Corriere 20.6.18
Le parole della politica
La (discutibile) distinzione tra rifugiati e migranti
di Donatella Di Cesare
Le
parole non sono indifferenti. Decidono la politica. Soprattutto quando
si tratta della cosiddetta «crisi migratoria». Il tema, si sa, accende
gli animi. Anche per ciò abbondano i luoghi comuni, mentre la
complessità resta sullo sfondo. In nome dell’esigenza di «ridurre gli
sbarchi», si è affermata così la distinzione tra rifugiati e migranti
che in breve è diventata criterio selettivo: i primi possono entrare,
gli ultimi vanno respinti. Da una parte i buoni, dall’altra i cattivi,
da una parte i veri, dall’altra i falsi. Il migrante che tenta di
passare per rifugiato è il «clandestino».
Ma ha davvero senso
questa distinzione? Il «rifugiato» può vantare un passato glorioso.

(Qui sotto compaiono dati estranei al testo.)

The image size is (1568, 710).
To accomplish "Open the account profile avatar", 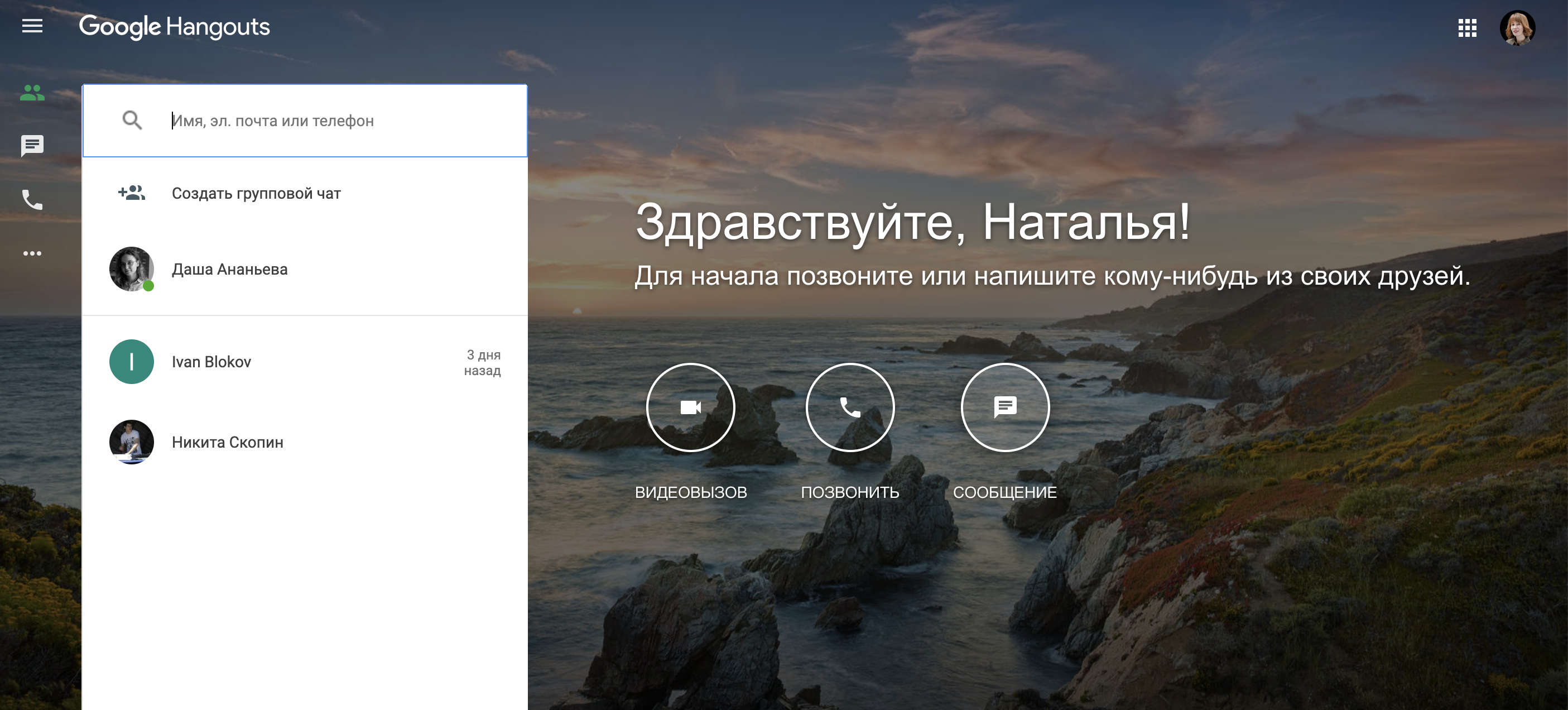I will [1517, 27].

Viene dalla schiera degli esiliati, apolidi, proscritti che non sono mai
mancati nella storia. Pur tra ambiguità, il rifugiato assume un
significato più preciso tra le due guerre mondiali. Indica lo straniero
che, lasciato il proprio Paese, chiede protezione allo Stato in cui
giunge. Il prototipo del rifugiato è l’esule russo, vittima della
rivoluzione, che trova spazio in tante pagine della letteratura. Questa
figura è destinata a lasciare un’impronta nell’immaginario collettivo.

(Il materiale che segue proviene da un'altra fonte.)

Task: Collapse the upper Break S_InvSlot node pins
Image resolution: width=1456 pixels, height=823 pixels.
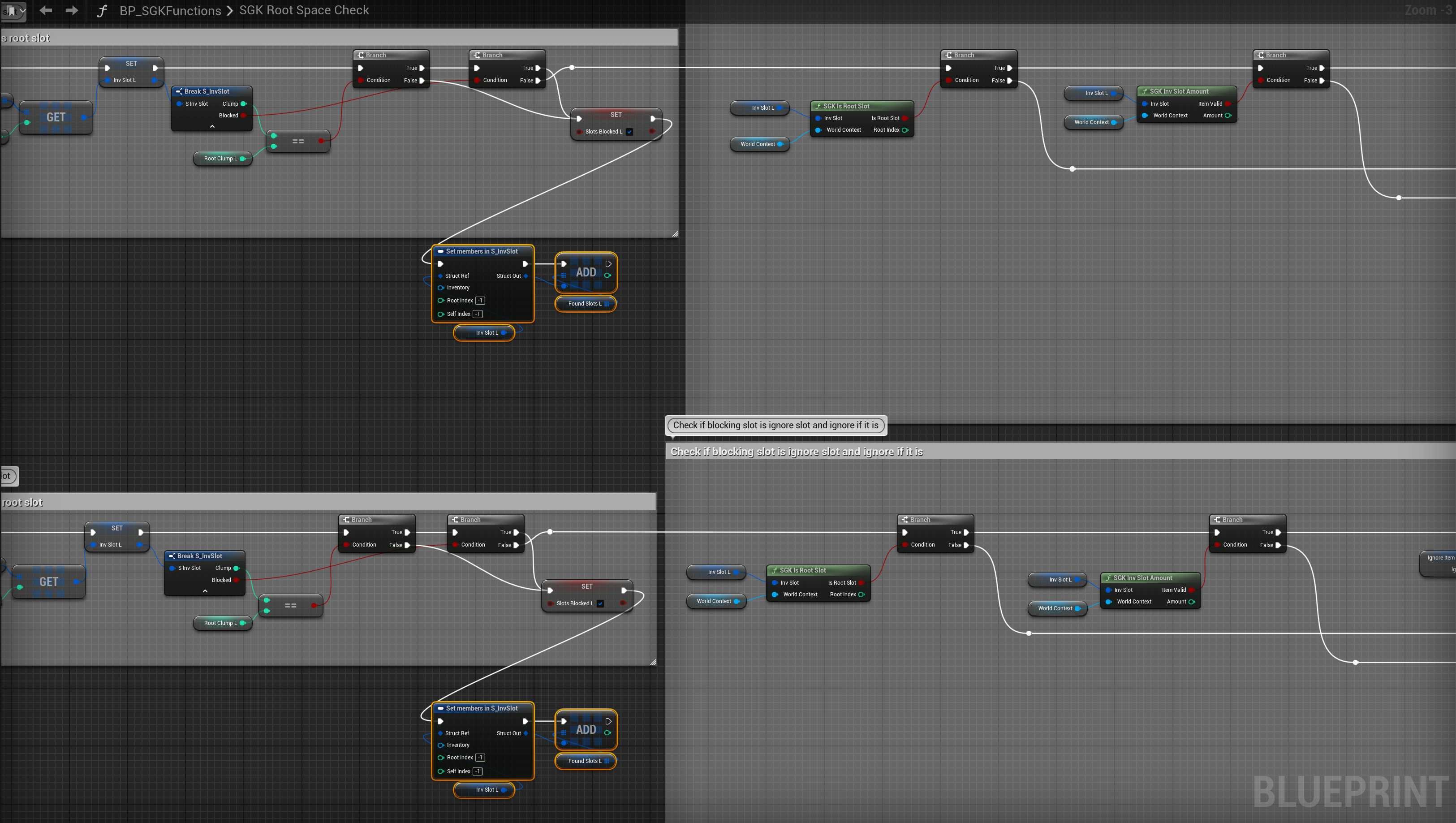Action: (212, 126)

Ben diversamente vanno le cose per gli italiani che fuggono dal regime
di Mussolini. Accanto all’«esule russo» non nasce la categoria del
«rifugiato italiano». Per non parlare degli ebrei tedeschi che devono
aspettare fino al 1938 per essere riconosciuti come profughi dai Paesi
occidentali.
La svolta è segnata dalla Convenzione di Ginevra che
il 28 luglio 1951 definisce il rifugiato mettendo l’accento sulla
«persecuzione». Sembra così rompere con il passato, perché non parla più
di un gruppo, bensì del singolo che chiede protezione. Eppure ha la
meglio la continuità: il rifugiato non è che il calco del dissidente
sovietico. Con la vittoria del blocco occidentale prevale la difesa dei
diritti civili sulla tutela contro le violenze economiche. Fame e
povertà restano cause perdenti. Ma perché mai i motivi economici
dovrebbero essere meno gravi di quelli politici?
I rifugiati sono i
dissidenti che suscitano simpatia, accendono la solidarietà:
cecoslovacchi, greci, cileni, argentini. Tutto cambia quando compare un
nuovo rifugiato: meno bianco, meno istruito, meno ricco. È il
«migrante», termine che, al contrario di «rifugiato», non corrisponde a
una categoria giuridica. In poco tempo assume contorni negativi e
inquietanti. La governance burocratica lo ferma, gli chiede una «prova»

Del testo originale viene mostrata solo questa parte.